Avoiding Hardcoded Secrets

Use environment variables or secure vaults instead of hardcoded credentials:

# Example Terraform provider configuration using Vault
provider "vault" {
  address = "https://vault.example.com"
}

data "vault_aws_access_credentials" "aws_creds" {
  backend = "aws"
  role    = "atlantis"
}

provider "aws" {
  access_key = data.vault_aws_access_credentials.aws_creds.access_key
  secret_key = data.vault_aws_access_credentials.aws_creds.secret_key
  region     = var.aws_region
}
  • Implement automated credential rotation
  • Configure alerts for credential usage patterns
  • Enable detailed logging for credential access

Repo-Level Security with atlantis.yaml

Controlling what Atlantis can do at the repository level is critical for preventing misuse and exploits.

Server-Side Configuration

Limit what repositories can override in their atlantis.yaml files:

# repos.yaml (server-side config)
repos:
  - id: /.*/  # Applies to all repositories
    # Explicitly limit what repos can override
    allowed_overrides: [workflow]
    # Don't allow repos to define custom workflows
    allow_custom_workflows: false
    # Define secure defaults
    apply_requirements: [approved, mergeable]

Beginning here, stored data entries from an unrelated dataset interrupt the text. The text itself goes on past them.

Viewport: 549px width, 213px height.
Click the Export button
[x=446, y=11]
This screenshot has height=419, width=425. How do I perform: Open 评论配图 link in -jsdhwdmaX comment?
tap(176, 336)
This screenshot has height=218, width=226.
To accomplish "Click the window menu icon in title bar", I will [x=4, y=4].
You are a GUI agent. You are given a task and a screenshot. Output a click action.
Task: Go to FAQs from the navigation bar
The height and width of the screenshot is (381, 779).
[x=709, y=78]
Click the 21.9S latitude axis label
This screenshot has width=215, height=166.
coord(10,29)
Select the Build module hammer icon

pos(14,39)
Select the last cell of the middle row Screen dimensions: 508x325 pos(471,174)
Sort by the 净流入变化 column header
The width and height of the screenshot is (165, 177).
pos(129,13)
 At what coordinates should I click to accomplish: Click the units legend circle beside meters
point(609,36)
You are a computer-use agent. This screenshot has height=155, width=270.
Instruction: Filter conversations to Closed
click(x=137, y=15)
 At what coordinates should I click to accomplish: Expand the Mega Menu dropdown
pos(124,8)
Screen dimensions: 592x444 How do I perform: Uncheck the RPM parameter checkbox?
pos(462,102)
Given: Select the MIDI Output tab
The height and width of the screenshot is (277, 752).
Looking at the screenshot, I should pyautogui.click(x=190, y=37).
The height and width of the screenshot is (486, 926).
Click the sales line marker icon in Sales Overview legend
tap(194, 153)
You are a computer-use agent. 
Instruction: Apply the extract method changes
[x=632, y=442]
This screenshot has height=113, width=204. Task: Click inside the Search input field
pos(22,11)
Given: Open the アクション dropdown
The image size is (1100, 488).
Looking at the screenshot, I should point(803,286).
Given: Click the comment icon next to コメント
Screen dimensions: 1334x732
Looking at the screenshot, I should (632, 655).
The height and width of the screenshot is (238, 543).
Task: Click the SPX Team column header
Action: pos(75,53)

Critical security practices:

  • Never set allow_custom_workflows: true without strict controls
  • Only include necessary keys in allowed_overrides
  • Use explicit repository IDs where possible

Restricting Dangerous Provider Usage

Create a pre-workflow hook script to validate providers:

#!/bin/bash
set -euo pipefail

# Define allowed providers
PROVIDER_ALLOWLIST=(
  'registry.terraform.io/hashicorp/aws'
  'registry.terraform.io/hashicorp/azurerm'
  'registry.terraform.io/hashicorp/google'
  'registry.terraform.io/hashicorp/kubernetes'
  'registry.terraform.io/hashicorp/vault'
  'registry.terraform.io/hashicorp/random'
  'registry.terraform.io/hashicorp/template'
  'registry.terraform.io/hashicorp/null'
)

# Get provider selections from terraform
mapfile -t PROVIDER_SELECTIONS < <(terraform version -json | jq -r '.provider_selections | keys | .[]')

# Validate each provider
for selection in "${PROVIDER_SELECTIONS[@]}"; do
  if ! [[ " ${PROVIDER_ALLOWLIST[*]} " =~ ${selection} ]]; then
    echo "ERROR: Provider '$selection' is not in the allowed list"
    exit 1
  fi
done

echo "All providers validated successfully"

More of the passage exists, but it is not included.